Corvus Page 25
Still groggy, he's tempted to lie down and sleep. Something tells him, however, that he needs to stay awake and moving for a while longer, and in any case he's a bit afraid of his dreams. Once the circulation is completely restored to his fingers, he picks up the clarinet. The blisters make it difficult to hold, but he's nothing if not stubborn. The more it hurts, the more he perseveres; the more he perseveres, the more it gives him purpose, gratification even. He wonders if pain can become addictive, here in this limbic nightmare.
'What am I doing wrong?' he asked.
'Maybe if you hurt me a little . . .' Laura said.
'Never!'
With a cry of anguish, Zach throws his clarinet to the floor, heedless that it may break. Wanting it to break. Wanting all of its virtual keys to fly like silver bullets through the air and put an end to the bite and suck of memory, its persistent taint. But though the instrument bounces several times, then rebounds off the fuel drum to clatter to a halt near the sleeping platform, it seems undamaged. He waits—perhaps he won't pick it up at all. Another of his lies, he tells himself grimly, he's never been any good at letting go.

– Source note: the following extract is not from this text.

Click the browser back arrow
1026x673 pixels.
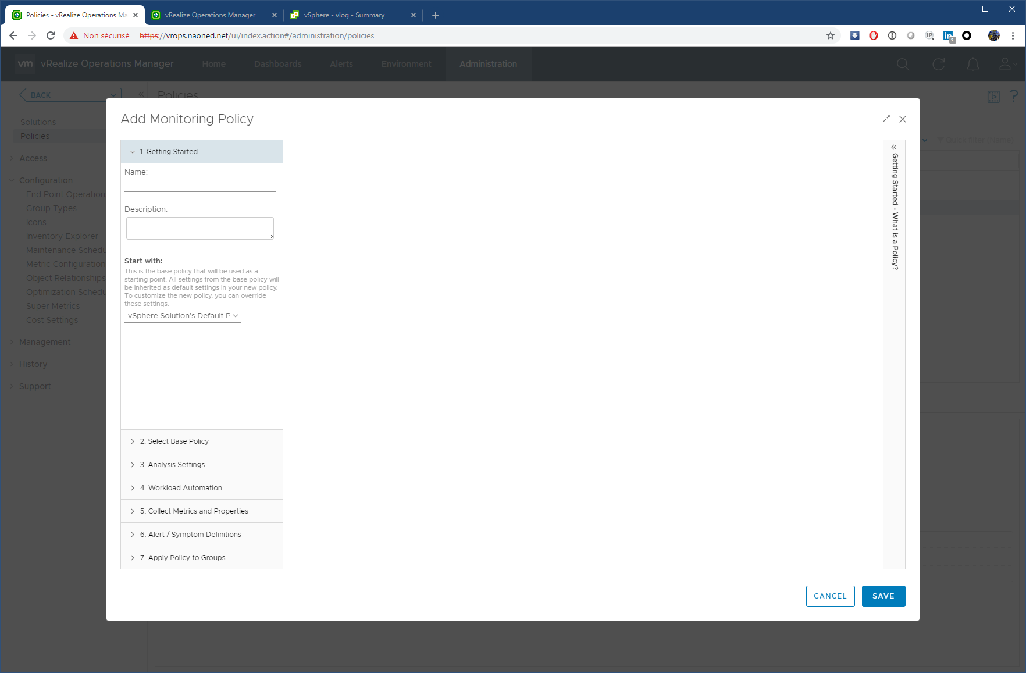point(13,35)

He crouches before the instrument without touching it. There was a wooden recorder once, his grandfather's, before his first clarinet. One keepsake, they'd said when he was consigned to the Foundation. With cinematic clarity he replays the final morning—the sleek noiseless black car with tinted windows, the dented music case clutched in his lap, the permanent smile of Mrs Holmes, their housemother, whose breath smelled of peppermints—to this day he gags if obliged to brush his teeth with the usual sort of toothpaste. Remembers too the other new boys, especially Donald with his pale blue, nearly colourless eyes—watery, tremulous eyes that stayed open long after lights-out. Remembers the high electronic gate, the endless gravel drive, the grounds. The neat bunkbeds, the computers. The smell of roasting lamb and potatoes and something lemony awakening his hunger like an unwelcome guest who's dropped by for dinner (at least they'd always been well fed). Sometimes he wonders what made him take the recorder, rather than his beloved clarinet, rather than a book, one of his dad's, say, what made him take the recorder rather than the ivory and ebony chess set his mum had brought with her from home, rather than that silly teddy who'd lost an ear ages before he'd passed it on. There was no way he knew about the envelope at the time, tucked away in a faded satin pocket amid folded sheet music and a handwritten fingering chart. Maybe because it was the very oldest thing he owned, the recorder on which Oupa had taught Zach's mum to play? Though he still hopes it'll turn up on an auction site, common sense tells him its splintered fragments were thrust vengefully—gleefully—into a campfire.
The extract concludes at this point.